Building a Vulkan Renderer from Scratch

Every graphics programmer eventually asks the same question: how does a triangle actually get from application memory to the screen? After years of working inside engines that abstract that pipeline away, I decided to find out by building a Vulkan renderer from the ground up.

Why Vulkan Over OpenGL

OpenGL served the industry well for decades, but its driver-managed state machine hides critical decisions from the developer. Vulkan inverts that relationship. You control memory allocation, synchronization, and command recording explicitly. That extra responsibility is exactly the point — you cannot optimize what you cannot see.

For a portfolio project meant to demonstrate graphics engineering depth, Vulkan was the obvious choice. It forces you to understand every stage of the pipeline, from device selection and queue families through render pass compatibility and descriptor set layouts.

PBR Pipeline Architecture

The renderer uses a physically-based rendering (PBR) pipeline following the metallic-roughness workflow.
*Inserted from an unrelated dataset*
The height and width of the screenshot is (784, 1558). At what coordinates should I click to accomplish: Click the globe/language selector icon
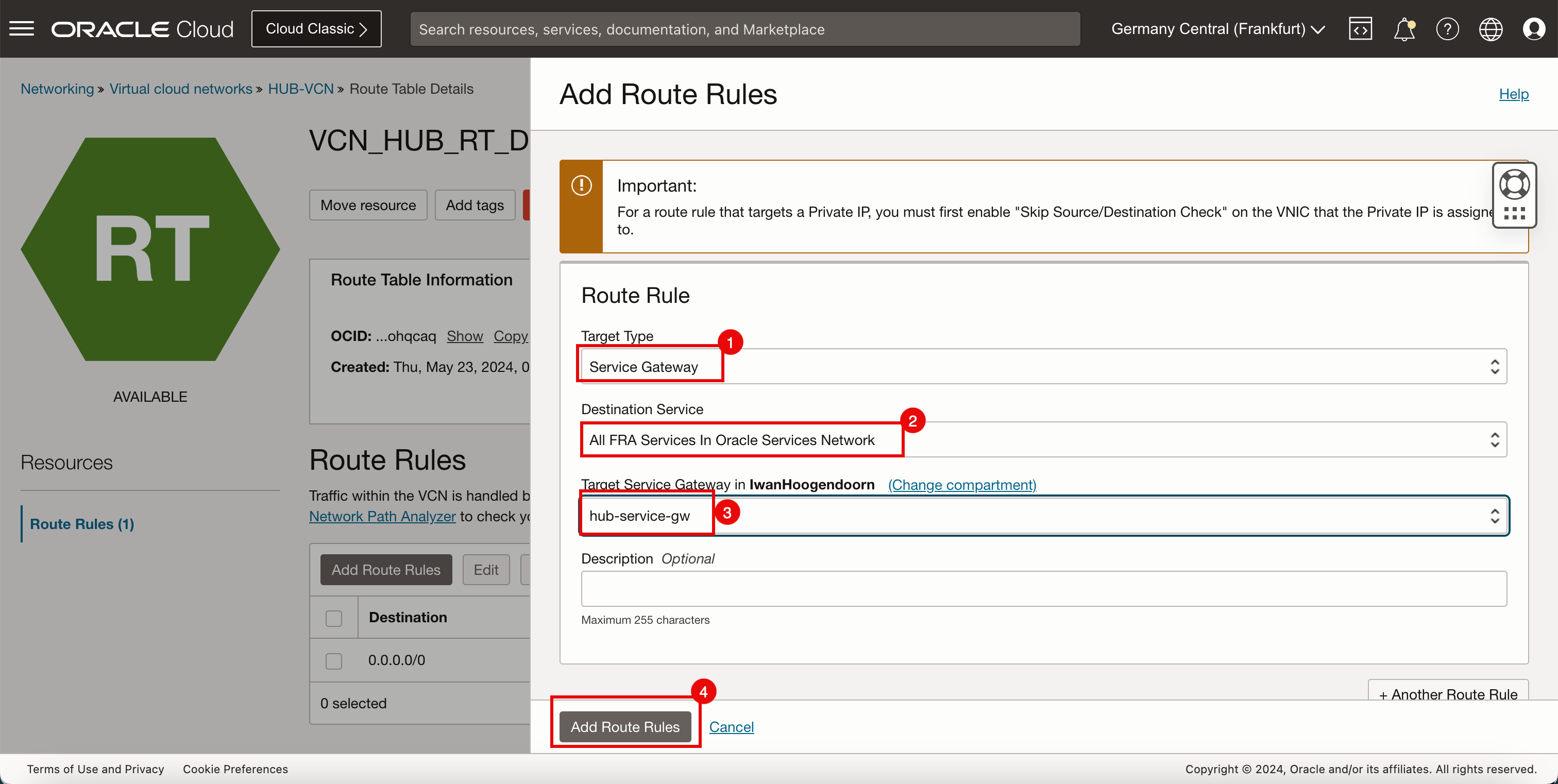click(x=1491, y=28)
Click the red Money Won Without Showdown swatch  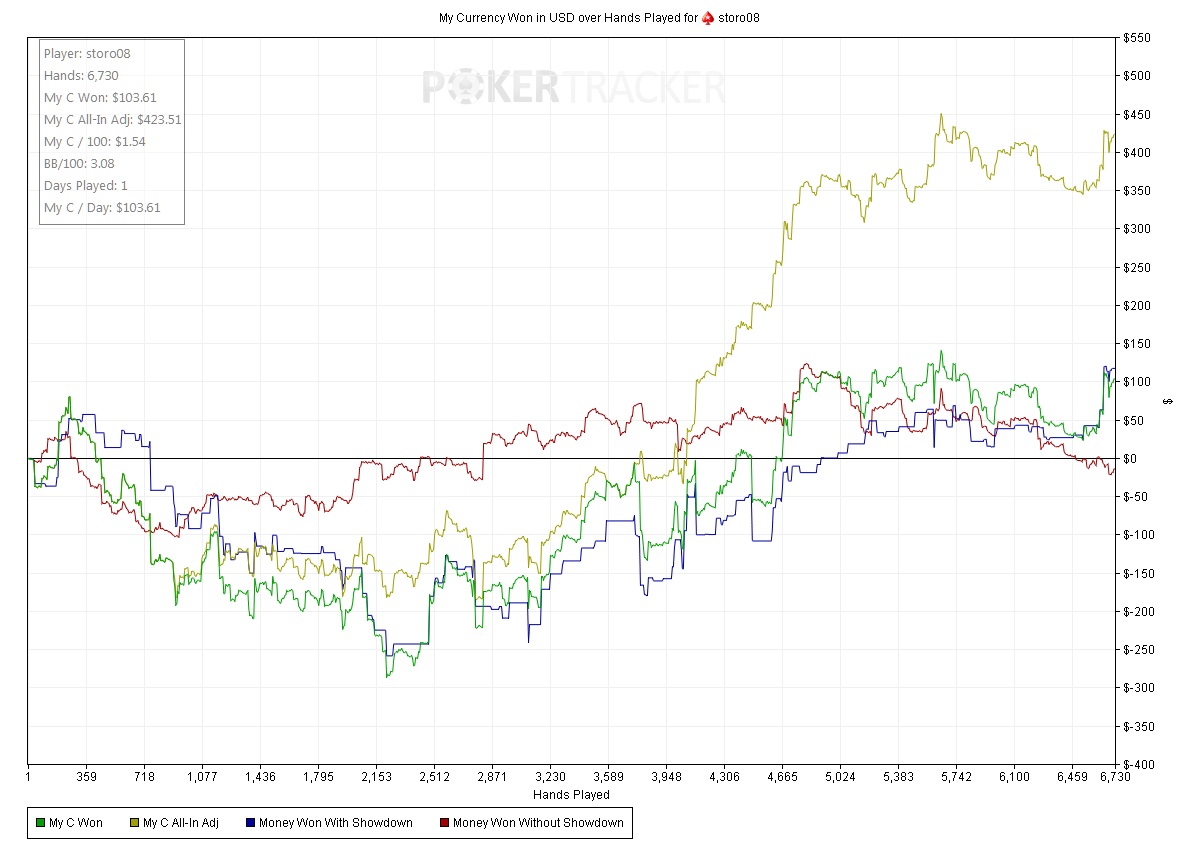coord(444,823)
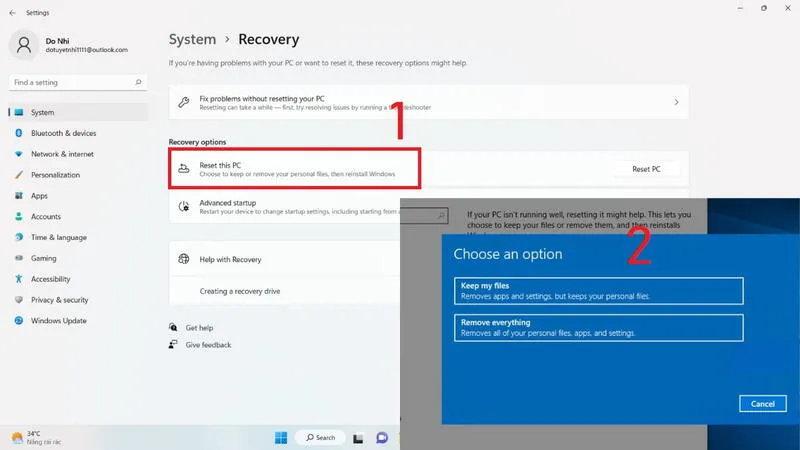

The core loop looks deceptively simple: record commands, submit to a queue, present the swapchain image. The complexity lives in what gets recorded.

// Simplified render loop structure
void Renderer::drawFrame() {
    vkWaitForFences(device, 1, &inFlightFence, VK_TRUE, UINT64_MAX);

    uint32_t imageIndex;
    vkAcquireNextImageKHR(device, swapchain, UINT64_MAX,
                          imageAvailableSemaphore, VK_NULL_HANDLE,
                          &imageIndex);

    recordCommandBuffer(commandBuffer, imageIndex);

    VkSubmitInfo submitInfo{};
    submitInfo.sType = VK_STRUCTURE_TYPE_SUBMIT_INFO;
    // ... semaphore configuration ...
    submitInfo.commandBufferCount = 1;
    submitInfo.pCommandBuffers = &commandBuffer;

    vkQueueSubmit(graphicsQueue, 1, &submitInfo, inFlightFence);
    // Present swapchain image
}

Each frame, the command buffer records draw calls that bind the PBR pipeline, set descriptor sets containing material parameters (albedo, metallic, roughness, normal maps), and issue indexed draws. The fragment shader samples those textures and runs the Cook-Torrance BRDF to compute final lighting.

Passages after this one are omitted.